When our congregation hears the Ecclesiastes reading today they
will wonder who Qoheleth is. It is probably not the name of one
person, but might refer to a student gathering, or a collection of
wisdom sayings. People may not know the meaning of the word Qoheleth,
but you don’t have to be a Bible scholar to understand the message.
The opening lines are a good summary of the whole book of
Ecclesiastes: "Vanity of vanities, says Qoheleth, vanity of
vanities! All things are vanity." Another translation of the Hebrew
could be "breath" or "vapor." One translator has it: "utter
futility!" So, "all things" are "breath," "vapor," or "utterly
futility. We are reminded by Ecclesiastes that the things of this
world are ephemeral.
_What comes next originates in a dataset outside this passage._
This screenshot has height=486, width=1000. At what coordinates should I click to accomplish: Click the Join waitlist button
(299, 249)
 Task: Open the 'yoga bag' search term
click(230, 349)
It is as if a person has reached the end of
their days and is looking back. Their life is almost over and they
realize they have invested their precious energies on things no more
substantial than breath or vapor. What a downer!
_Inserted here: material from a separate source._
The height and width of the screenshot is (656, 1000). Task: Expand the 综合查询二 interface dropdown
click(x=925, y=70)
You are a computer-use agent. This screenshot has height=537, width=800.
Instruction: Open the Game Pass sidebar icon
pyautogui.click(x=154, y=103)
The sage offers us plenty of material for reflection today. Where
and how are we using our time and best energies? While we need to
support our families, and take care of ourselves now and for the
future, how much is too much? Are our energies well spent? Whom do
they include and who is left out of our concerns? Ecclesiastes is
part of the Hebrew wisdom literature. Despite its gloomy and
pessimistic outlook, it does offer some perspective.
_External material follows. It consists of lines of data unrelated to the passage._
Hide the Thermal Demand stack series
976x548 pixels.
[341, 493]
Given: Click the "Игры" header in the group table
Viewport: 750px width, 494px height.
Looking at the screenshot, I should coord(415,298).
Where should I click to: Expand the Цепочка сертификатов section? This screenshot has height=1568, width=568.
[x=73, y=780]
I want to look back on my life and feel I have, for the most
part, lived it wisely. I don’t want to be shocked someday, like the
man in today’s parable, who heard the dreadful accusation, "You
fool, this night your life will be demanded of you; and the things
you have prepared, to whom will they belong?" For the person hearing
those words the opportunity to reevaluate and change has passed. He
is not being offered time and he has no control over his fate – his
life will be "demanded" of him.
But, unlike the man, we still have time. The parable is stark,
but offers grace. Like a security alarm that warns us of danger it
can, like Ecclesiastes, be shining a light on our lives and offering
us wisdom. The parable presents an unfortunate, but not uncommon
scene. For example, who hasn’t heard of a major conflict and break
among formally close sisters and brothers over a parent’s estate? A
close relationship is torn to pieces. Even when parents did what
they could to prevent this type of conflict, after their deaths, the
children go to court to get what they can from the inheritance. The
arguments aren’t usually over the necessities for survival, but a
grab for as much as possible. We seem to want more and more,
thinking that will make us happy. Meanwhile, there is that intrusive
voice that enters the scene and says, "You fool…." Jesus has also
taught elsewhere that it is not our riches that can secure life.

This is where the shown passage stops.